Summer and autumn photosynthetic activity in High Arctic biological soil crusts and their winter recovery

Eva Hejduková^1,2*Ekaterina Pushkareva³Jana Kvíderová^1,4,5Burkhard Becker³Josef Elster^1,4

• ¹Botanicky ustav Akademie ved Ceske republiky Vedecke pracoviste Trebon, Třeboň, Czechia
• ²Univerzita Karlova Prirodovedecka fakulta, Prague, Czechia
• ³Universitat zu Koln Institut fur Pflanzenwissenschaften, Cologne, Germany
• ⁴Jihoceska Univerzita v Ceskych Budejovicich Prirodovedecka Fakulta, Ceske Budejovice, Czechia
• ⁵Zapadoceska univerzita v Plzni Fakulta pedagogicka, Pilsen, Czechia

Introduction: Biological soil crusts, found in arid and semi-arid areas worldwide, play a crucial role in the carbon cycle. This study analysed biocrusts from three different altitudes in Svalbard (High Arctic) in 2022–2024. Methods and Results: Monitoring of microclimatic parameters, including irradiance, humidity, air, and soil temperature revealed unexpected extremes at the lowest elevation site.
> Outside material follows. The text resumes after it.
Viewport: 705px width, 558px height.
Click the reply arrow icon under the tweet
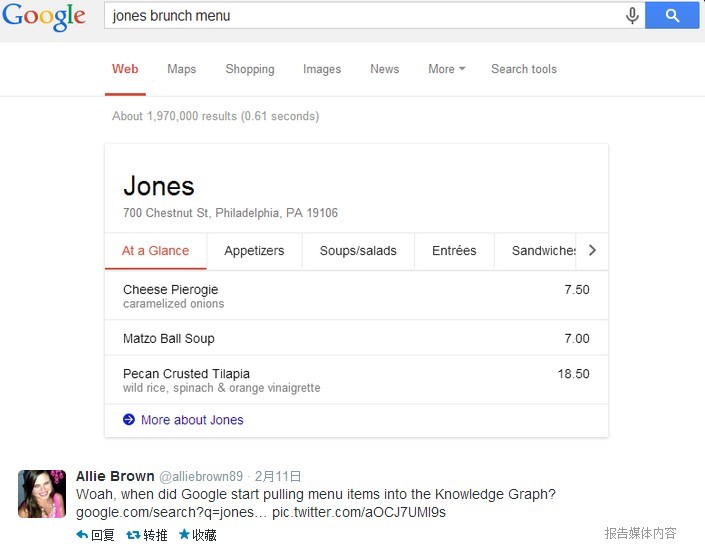coord(82,535)
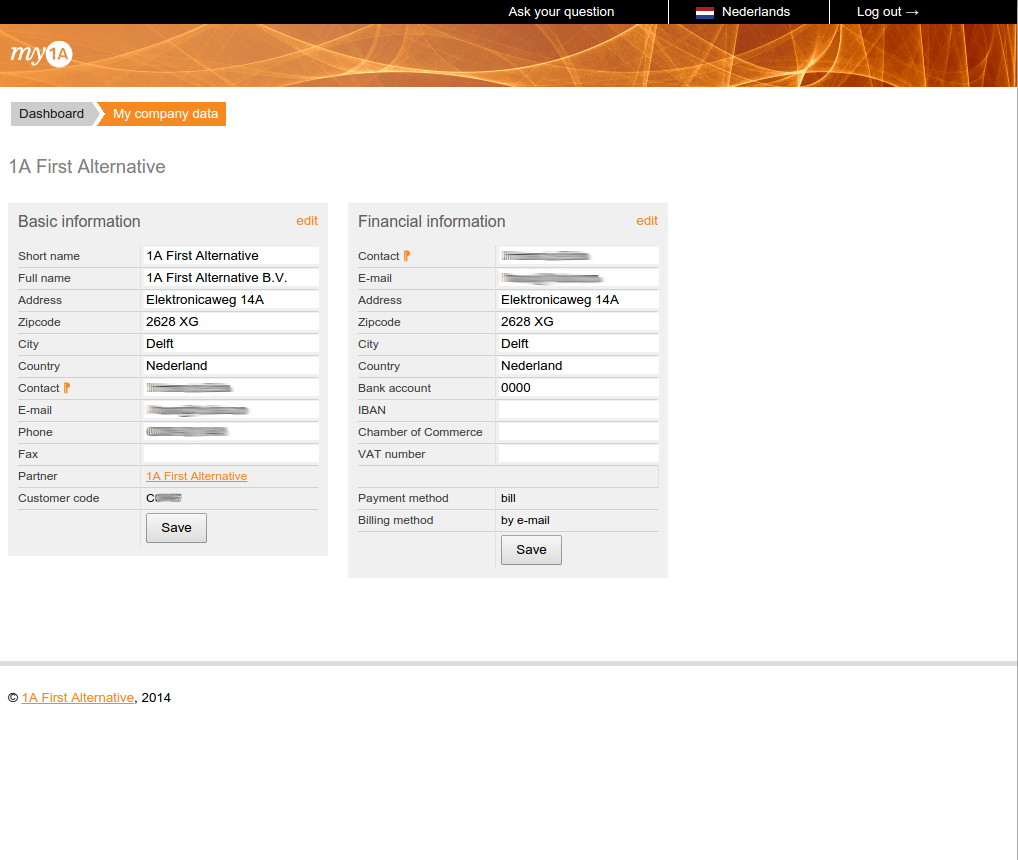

Molecular methods were used to determine the diversity of microalgae, revealing the presence of Trebouxiophyceae and Chlorophyceae as the dominant eukaryotic algal groups. Among the cyanobacteria, the dominant taxonomical groups were Nostocales, Pseudanabaenales, and Oscillatoriales. Measured photosynthetic activity was largely driven by irradiance across the different seasons and locations. Higher maximum quantum yield (FV/FM) values (approximately 0.6) were measured at lower irradiance levels (<100 µmol m−2 s−1). Photosynthetic activity was observed in early October 2022, and diurnal changes were even noticeable at subzero temperatures in late October 2023, with the low irradiance curve being mirrored by the development of FV/FM. Furthermore, thawed biocrusts in winter exhibited the ability to rapidly restore photosynthetic activity, which was also supported by the expression of photosynthesis-related genes. Metatranscriptomic analysis revealed that the differential gene expression observed for the D1, RbcS, Ohp1, and ELIP proteins suggests that light stress induced photoinhibition plays a major role in biocrusts, particularly in winter. Conclusion: The biocrusts can remain active for extended periods and provide carbon fixation during times when tundra plants primarily engage in respiration, making them very important for the polar environment.